— Mija, dile a tu esposa que baje la música — dijo Marina, su hermana, con voz que apenas disimulaba su irritación.
— A mamá le duele la cabeza por su… ¿cómo se llama?… ese “vanguardismo”.
Bajé el volumen. No porque Marina lo pidiera, sino por mi suegra, que ya se llevaba el dedo a la sien. Siempre se ponía de parte de su hija, en todas las discusiones, caprichos y quejas.
Mi marido sólo se encogió de hombros, incómodo. El comportamiento de su madre y hermana no le sorprendía: “Lo siento, ya sabes cómo son”. Sí, lo sabía. Cinco años de matrimonio me habían dado tiempo suficiente para entender muy bien a toda la familia.
— Ay, Ana, no te lo tomes a mal — empezó mi suegra con ese tono empalagoso que yo llamaba “veneno dulce”. — Somos gente sencilla, nos gusta lo melódico, lo sentimental. Pero lo tuyo es… inquietante.
Asentí. ¿Qué podía decir? ¿Que esa música “inquietante” le había dado tres Óscares a una película? ¿Que este piso, que ellos consideran mi máximo logro, es en realidad solo una de mis inversiones?
No me creerían. Para ellos, yo seguía siendo la huérfana pobre a la que su Mishenka generosamente había ofrecido una vida digna.
— Hablando de inquietudes — continuó Marina, dejando su taza de café a medio beber —, mañana en el trabajo nos espera algo grande: el nuevo dueño de la empresa dará un discurso al personal.
Ella trabajaba como secretaria en el gran holding agrícola “Espiga Dorada”. Siempre se quejaba, pero no renunciaba por “el estatus, los contactos y la oficina en el centro”.
— ¿Nuevo dueño? — frunció el ceño Mija. — ¿No estaba todo estable?
— Lo estaba, pero ya no. La vendieron por completo. El nombre del nuevo dueño es secreto — un enigma total —, bufó Marina. — Solo espero que no recorten sueldos. Justo estaba planeando mis vacaciones en Maldivas.
Me lanzó una mirada evaluadora. Yo la recibí con calma. Detrás de esa máscara de indiferencia, se le leía todo: su seguridad de superioridad, una leve burla y total falta de respeto hacia mí.
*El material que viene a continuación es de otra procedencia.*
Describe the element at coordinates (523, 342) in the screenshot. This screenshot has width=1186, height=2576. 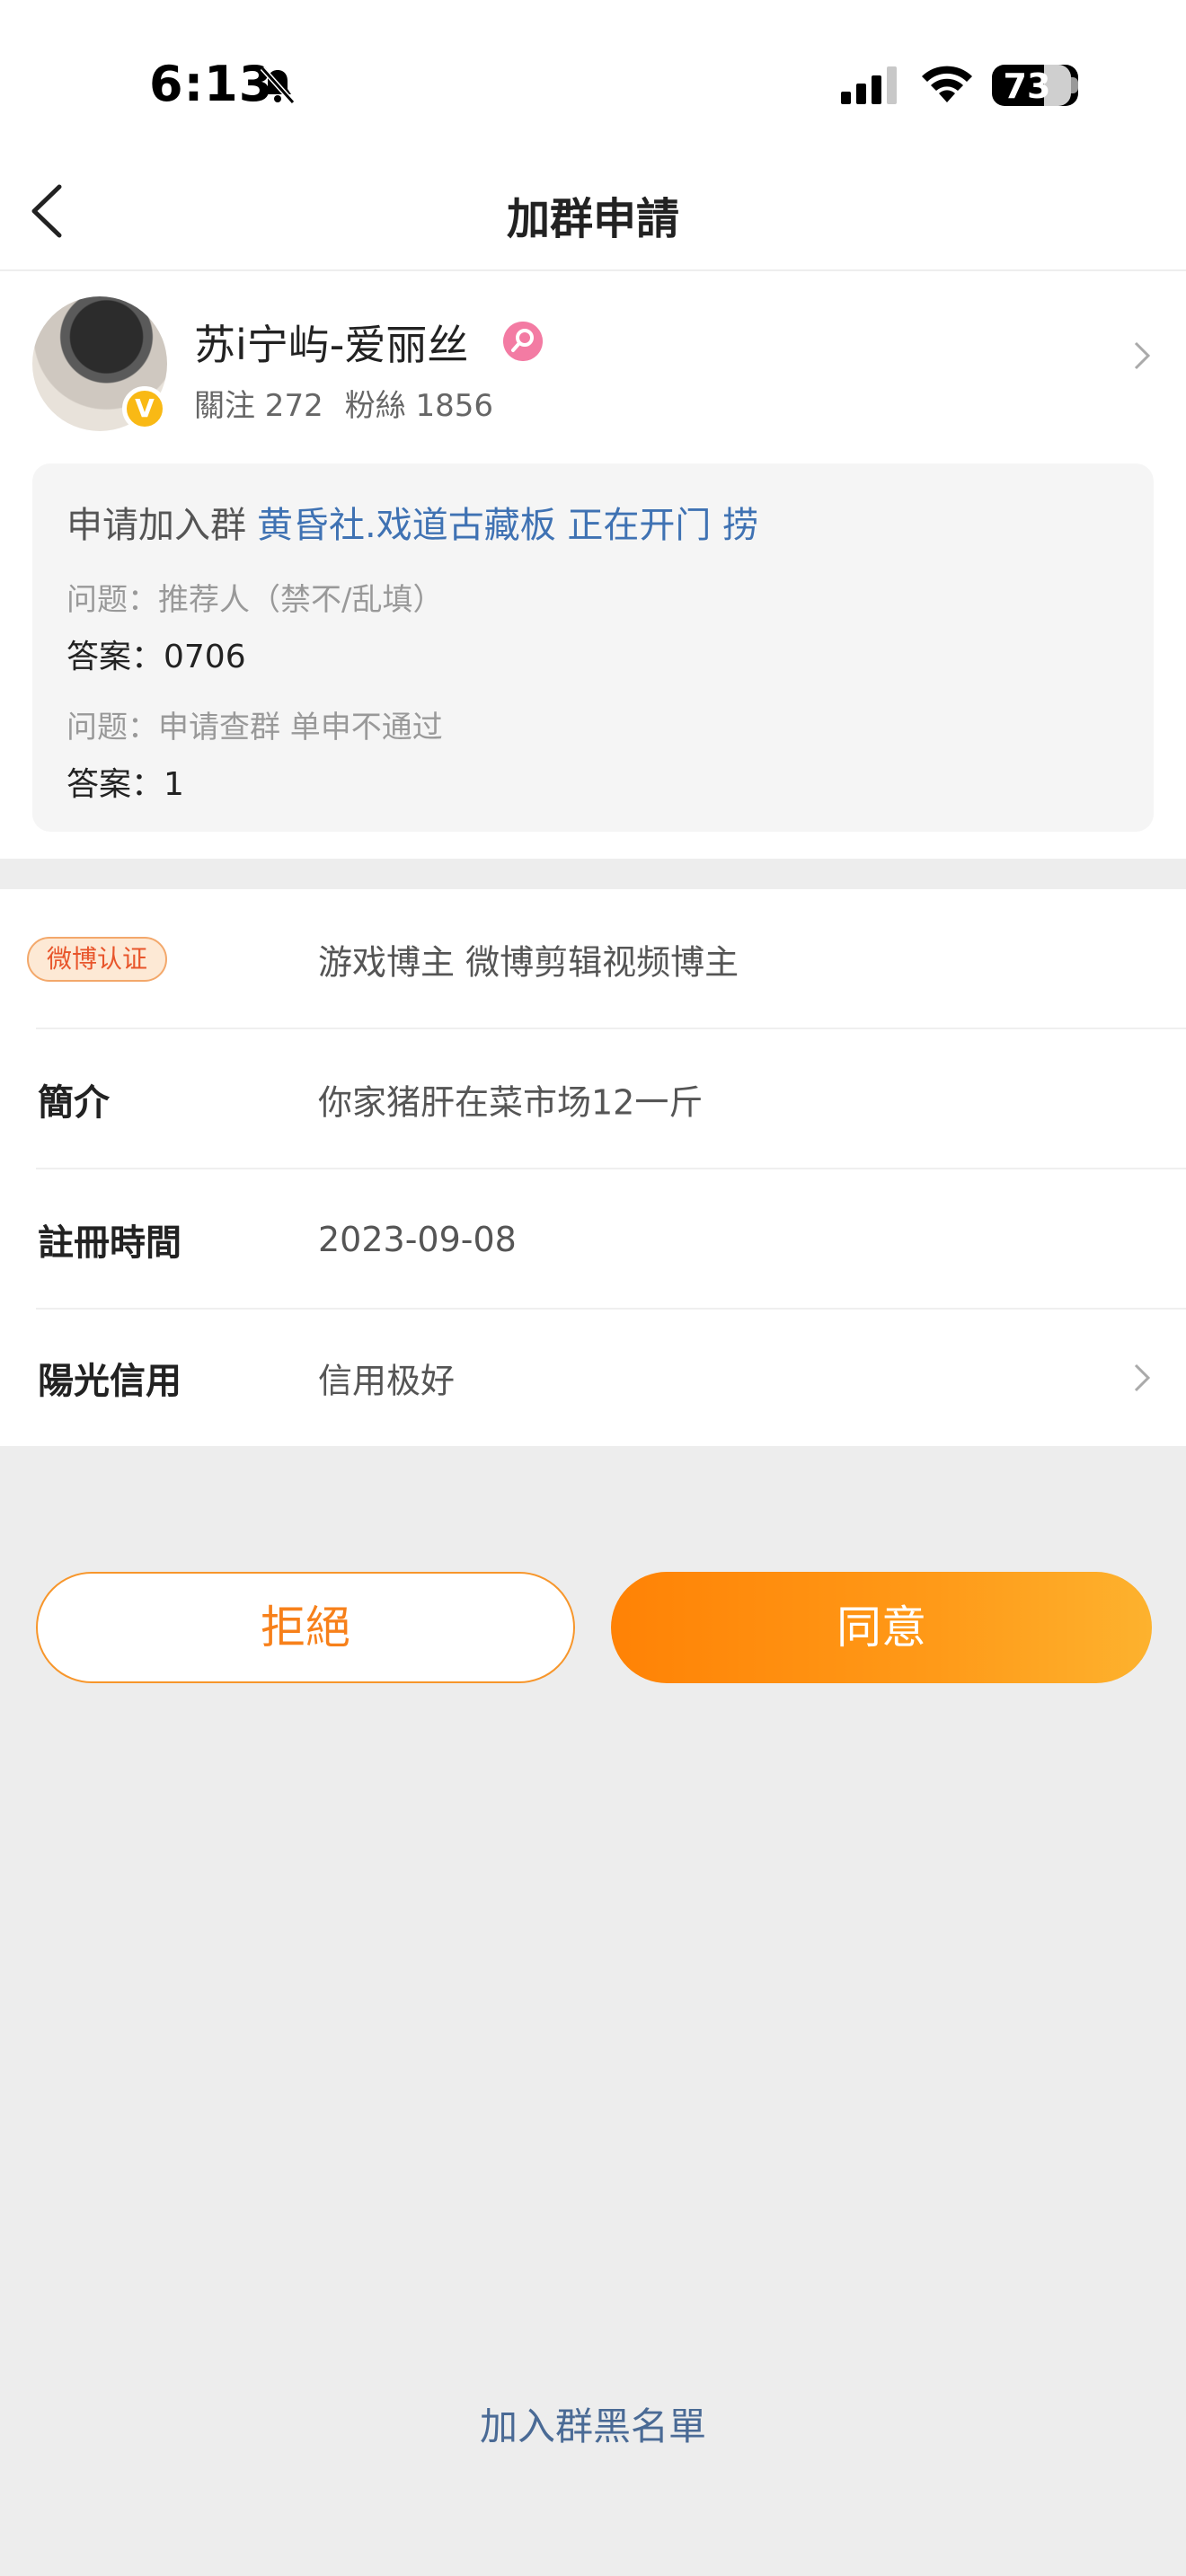
I see `vip-badge-icon` at that location.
Por dentro, sonreí. “Enigma total”. Qué gracioso. No esperaba que la compra de “Espiga Dorada” causara tanto revuelo, incluso entre los del secretariado.
De hecho, fui yo quien cerró esa operación la semana pasada a través de un fondo offshore. Sin ruido, en silencio.
— Buena elección. Las Maldivas son un lugar hermoso — dije con suavidad.
— Ay, Ana, seguro que eso no te interesa mucho — agitó la mano Marina con aires de dama cansada de conversaciones triviales. — Tú y Misha viven en otro ritmo. Nosotros estamos acostumbrados a círculos donde nadie se fija en los precios.
Vaciló un poco, buscando palabras más delicadas, pero empeoró la cosa:
— No quiero ofender, pero creo que nuestro nivel simplemente no está a tu alcance. Te sentirías fuera de lugar.